PROBLEM TO SOLVE: Below are the records. How many of their lines contain "agent"? Give only the number.

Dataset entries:

----

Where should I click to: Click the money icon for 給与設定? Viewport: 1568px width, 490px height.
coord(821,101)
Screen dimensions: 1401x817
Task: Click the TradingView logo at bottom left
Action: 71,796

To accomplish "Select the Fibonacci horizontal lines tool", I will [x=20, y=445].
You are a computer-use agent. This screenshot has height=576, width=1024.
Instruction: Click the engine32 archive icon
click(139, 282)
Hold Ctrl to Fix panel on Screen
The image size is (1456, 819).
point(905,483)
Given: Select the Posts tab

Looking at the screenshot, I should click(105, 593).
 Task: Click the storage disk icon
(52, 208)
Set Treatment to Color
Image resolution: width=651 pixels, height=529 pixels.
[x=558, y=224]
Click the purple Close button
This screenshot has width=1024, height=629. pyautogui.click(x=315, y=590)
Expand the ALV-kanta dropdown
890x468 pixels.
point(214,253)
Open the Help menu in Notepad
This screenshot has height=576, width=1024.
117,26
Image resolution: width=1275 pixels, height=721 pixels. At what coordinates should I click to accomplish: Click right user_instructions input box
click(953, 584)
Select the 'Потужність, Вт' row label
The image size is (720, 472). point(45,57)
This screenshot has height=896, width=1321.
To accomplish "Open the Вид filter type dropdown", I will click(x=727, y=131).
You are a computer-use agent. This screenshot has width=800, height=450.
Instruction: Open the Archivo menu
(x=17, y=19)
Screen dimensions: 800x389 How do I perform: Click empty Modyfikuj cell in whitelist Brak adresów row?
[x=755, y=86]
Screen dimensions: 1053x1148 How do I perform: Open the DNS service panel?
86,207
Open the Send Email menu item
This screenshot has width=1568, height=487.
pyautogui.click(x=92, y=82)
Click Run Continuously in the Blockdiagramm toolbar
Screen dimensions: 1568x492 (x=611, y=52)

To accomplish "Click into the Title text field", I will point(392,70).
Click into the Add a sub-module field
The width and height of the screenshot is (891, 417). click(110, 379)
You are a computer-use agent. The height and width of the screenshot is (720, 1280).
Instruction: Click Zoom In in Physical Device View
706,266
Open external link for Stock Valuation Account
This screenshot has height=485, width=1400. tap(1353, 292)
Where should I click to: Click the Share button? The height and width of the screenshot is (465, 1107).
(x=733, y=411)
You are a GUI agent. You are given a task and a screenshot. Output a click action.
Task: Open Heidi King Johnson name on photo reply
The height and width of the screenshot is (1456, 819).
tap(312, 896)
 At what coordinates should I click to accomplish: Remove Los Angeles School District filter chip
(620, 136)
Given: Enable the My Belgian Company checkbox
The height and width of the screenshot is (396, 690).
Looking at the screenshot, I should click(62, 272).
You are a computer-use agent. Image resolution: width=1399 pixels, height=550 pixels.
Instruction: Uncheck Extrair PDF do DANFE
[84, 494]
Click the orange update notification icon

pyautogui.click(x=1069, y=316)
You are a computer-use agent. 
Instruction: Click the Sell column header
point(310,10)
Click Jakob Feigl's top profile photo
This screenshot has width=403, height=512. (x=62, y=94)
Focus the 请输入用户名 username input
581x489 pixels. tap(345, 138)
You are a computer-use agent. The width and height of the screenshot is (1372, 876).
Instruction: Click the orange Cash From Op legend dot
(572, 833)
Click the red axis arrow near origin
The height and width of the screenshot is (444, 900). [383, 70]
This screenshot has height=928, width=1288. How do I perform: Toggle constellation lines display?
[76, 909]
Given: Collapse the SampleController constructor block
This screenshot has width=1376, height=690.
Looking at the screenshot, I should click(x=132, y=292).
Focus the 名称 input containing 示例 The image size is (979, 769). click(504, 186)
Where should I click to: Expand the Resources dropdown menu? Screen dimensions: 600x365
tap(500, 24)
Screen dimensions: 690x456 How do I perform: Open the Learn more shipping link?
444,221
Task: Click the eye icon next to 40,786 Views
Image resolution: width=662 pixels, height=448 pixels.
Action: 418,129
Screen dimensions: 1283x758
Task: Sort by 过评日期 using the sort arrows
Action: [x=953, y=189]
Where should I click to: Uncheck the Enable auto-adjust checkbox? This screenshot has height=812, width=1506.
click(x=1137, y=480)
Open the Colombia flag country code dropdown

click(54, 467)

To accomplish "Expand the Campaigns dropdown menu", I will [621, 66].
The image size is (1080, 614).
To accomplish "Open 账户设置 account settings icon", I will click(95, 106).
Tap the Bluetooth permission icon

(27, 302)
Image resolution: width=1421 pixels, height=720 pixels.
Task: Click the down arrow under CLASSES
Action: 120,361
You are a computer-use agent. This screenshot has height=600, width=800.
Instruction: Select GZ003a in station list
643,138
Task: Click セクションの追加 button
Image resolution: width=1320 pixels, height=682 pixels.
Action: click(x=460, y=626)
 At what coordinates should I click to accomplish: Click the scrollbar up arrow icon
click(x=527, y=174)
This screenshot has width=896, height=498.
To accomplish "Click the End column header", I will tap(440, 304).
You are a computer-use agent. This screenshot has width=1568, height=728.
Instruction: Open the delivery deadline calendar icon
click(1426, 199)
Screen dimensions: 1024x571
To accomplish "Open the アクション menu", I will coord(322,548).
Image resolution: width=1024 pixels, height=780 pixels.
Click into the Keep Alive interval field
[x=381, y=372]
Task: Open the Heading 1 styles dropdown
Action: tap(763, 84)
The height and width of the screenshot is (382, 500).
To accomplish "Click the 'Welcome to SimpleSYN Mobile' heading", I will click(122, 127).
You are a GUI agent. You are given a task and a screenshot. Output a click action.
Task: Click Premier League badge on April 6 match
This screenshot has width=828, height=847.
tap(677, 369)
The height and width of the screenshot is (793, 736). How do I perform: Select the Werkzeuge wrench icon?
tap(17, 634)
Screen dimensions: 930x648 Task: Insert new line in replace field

----

EXERCISE SOLUTION: 10